Buddhism based on the teachings of the Lotus Sutra and Tiantai philosophy became available during the Japanese colonial administration of Korea. Korean Buddhism at that time also had to compete with propagation from religious groups such as Japanese Buddhism, Christianity, and Shinto. For example, the Nichiren-based Buddhist sects in Korea at that time mostly had Japanese people, as shown in the chart below with the numbers of followers in late December of 1939.

| Nichiren Buddhist Sects in Korea | Number of Followers in Korea (both Japanese and Koreans) | Number of Korean Followers in Korea |
|---|---|---|
| Nichiren-shū | 17,633 | 73 |
| Hokke-shū | 1,684 | 0 |
| Honmon Hokke-shū | 6,859 | 1,056 |
| Kempon Hokke-shū | 449 | 14 |
| Fuju-fuse | 137 | 0 |
| Total | 26,762 | 1,143 |

It was the 20th century Korean Buddhist monk, Hye-un (惠雲), who first created the modern day Beophwagye jongdan in Korea. He was the leading Korean person during the Japanese colonial period to study the Lotus Sutra as understood by Nichiren priests of his time. His greatest influences were two Japanese Buddhist priests: one from Honmon Butsuryū-shū and the other one from Honmon Hokke-shū.

There were conferences for the purpose of creating a modern Korean Buddhist tradition centered around the Lotus Sutra during the later part of the Japanese colonialism under Hye-un. After the Korean independence, Daeseung Bulgyo Beophwahoe (大乘佛敎法華會) was created under his leadership in 1945. Its goal was to Korean-ize the Nichiren Buddhist doctrine and practices. However, the death of Hye-un negatively affected the operation of Daeseung Bulgyo Beophwahoe that later created Buddhist orders led by his subordinates that later became five major Beophwagye jondan today.

There are other Beophwagye jongdan that did not root in Hye-un's involvements. The prominent examples are Yeongsan Beophwa Order of Korean Buddhism and the revived Cheontae Order of Korean Buddhism. However, the Cheontae Order that currently exists today can arguably be classified as a Tiantai-based Buddhist order similar to how Tendai Buddhism in Japan is its own classification.

==List of Beophwagye jongdan==
There are numerous organizations pertaining to the doctrinal understanding based on the teachings of the Lotus Sutra today.

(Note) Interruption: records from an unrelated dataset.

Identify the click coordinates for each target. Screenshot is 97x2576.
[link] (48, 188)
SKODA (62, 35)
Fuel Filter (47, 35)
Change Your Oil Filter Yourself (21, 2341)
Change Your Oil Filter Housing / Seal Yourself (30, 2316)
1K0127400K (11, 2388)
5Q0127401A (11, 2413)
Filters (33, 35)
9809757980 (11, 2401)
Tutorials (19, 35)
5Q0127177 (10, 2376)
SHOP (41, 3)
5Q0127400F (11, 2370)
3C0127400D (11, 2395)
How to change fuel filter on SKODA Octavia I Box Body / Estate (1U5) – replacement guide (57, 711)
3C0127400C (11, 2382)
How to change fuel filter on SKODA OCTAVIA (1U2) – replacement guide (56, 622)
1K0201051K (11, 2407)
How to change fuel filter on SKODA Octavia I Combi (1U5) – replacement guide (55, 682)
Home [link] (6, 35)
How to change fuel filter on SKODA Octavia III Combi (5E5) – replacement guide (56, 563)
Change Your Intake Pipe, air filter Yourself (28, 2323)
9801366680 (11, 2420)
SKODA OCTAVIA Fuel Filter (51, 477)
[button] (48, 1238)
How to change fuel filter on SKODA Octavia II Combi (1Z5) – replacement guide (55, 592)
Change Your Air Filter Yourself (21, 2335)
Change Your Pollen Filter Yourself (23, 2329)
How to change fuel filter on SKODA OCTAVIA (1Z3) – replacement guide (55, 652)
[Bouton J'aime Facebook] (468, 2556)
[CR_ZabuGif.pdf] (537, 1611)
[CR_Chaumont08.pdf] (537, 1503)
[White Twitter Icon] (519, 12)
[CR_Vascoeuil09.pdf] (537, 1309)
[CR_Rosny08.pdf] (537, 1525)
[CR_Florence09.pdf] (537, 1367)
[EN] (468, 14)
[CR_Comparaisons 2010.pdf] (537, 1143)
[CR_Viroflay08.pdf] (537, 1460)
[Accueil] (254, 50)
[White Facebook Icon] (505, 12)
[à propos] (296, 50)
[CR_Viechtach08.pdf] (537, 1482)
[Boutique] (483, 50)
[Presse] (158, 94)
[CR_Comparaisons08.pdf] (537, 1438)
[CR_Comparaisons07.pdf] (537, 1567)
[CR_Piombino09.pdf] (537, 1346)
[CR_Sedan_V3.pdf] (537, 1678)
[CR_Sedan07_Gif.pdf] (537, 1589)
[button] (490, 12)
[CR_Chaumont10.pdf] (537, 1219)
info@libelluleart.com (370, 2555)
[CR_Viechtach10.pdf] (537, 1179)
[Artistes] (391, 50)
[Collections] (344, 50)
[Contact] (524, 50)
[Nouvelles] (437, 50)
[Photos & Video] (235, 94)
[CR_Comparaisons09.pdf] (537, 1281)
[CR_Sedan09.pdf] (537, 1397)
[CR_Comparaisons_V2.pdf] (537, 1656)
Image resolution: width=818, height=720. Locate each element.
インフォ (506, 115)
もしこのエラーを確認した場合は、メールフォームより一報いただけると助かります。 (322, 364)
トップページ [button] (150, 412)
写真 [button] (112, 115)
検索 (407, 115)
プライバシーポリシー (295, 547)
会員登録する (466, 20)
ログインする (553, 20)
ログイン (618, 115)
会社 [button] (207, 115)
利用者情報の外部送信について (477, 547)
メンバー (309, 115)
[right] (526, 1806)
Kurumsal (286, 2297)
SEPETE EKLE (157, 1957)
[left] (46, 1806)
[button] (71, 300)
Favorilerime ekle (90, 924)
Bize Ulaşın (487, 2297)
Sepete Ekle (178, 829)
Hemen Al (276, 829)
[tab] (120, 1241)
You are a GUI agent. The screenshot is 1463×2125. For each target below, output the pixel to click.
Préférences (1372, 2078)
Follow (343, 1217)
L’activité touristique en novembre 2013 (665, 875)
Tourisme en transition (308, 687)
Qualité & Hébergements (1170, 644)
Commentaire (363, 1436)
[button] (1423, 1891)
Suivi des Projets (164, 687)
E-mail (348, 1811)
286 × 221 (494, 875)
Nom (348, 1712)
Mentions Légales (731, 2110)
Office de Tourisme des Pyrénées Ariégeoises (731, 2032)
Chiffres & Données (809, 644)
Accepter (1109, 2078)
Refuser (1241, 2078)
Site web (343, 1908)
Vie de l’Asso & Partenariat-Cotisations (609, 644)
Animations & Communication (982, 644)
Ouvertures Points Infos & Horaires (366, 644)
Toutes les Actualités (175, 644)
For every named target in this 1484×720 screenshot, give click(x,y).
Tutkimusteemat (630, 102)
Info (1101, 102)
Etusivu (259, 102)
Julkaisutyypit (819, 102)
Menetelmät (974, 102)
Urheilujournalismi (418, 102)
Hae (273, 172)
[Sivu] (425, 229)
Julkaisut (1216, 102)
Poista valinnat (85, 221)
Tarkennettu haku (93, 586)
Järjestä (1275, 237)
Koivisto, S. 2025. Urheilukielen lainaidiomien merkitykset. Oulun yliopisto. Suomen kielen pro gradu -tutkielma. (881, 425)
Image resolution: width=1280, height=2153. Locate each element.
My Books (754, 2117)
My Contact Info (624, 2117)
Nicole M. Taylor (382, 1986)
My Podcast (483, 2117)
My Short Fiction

- Daeseung Bulgyo Beophwahoe (大乘佛敎法華會)
  - Gwaneum Order of Korean Buddhism (大韓佛敎觀音宗)
    - Bulip Order of Korean Buddhism (大韓佛敎佛入宗)
  - Beophwa Order of Korean Buddhism [Daehan] (大韓佛敎法華宗)
  - Ilseung Order of Korean Buddhism (大韓佛敎一乘宗)
  - Beophwa Order of Korean Buddhism [Hanguk] (韓國佛敎法華宗)
- Bomun Order of Korean Buddhism (大韓佛敎普門宗)
- Bulseung Order of Korean Buddhism (大韓佛敎佛乘宗)
- Yeonhwa Order of Korean Buddhism (大韓佛敎蓮華宗)
- Yeongsan Beophwa Order of Korean Buddhism (大韓佛敎靈山法華宗)
- Cheontae Order of Korean Buddhism (大韓佛敎天台宗)
- Yeore Order of Korean Buddhism (韓國佛敎如來宗)

==Influence of Nichiren Buddhism impacted today==
Just like Nichiren-shū, Beophwagye jongdan express no discrimination between the Jeokmun ( section, 迹門) and Bonmun (本門) sections of the Lotus Sutra, in accordance to the itchiha (一致派) approach in Nichiren Buddhism.

Nichiren Buddhist organizations such as Honmon Butsuryū-shū and Nichiren-shū exist in South Korea. However, Honmon Butsuryū-shū has weakened its presence and only one Nichiren-shū temple exists.

Nichiren Shōshū also exists in South Korea, although it has a negative public image.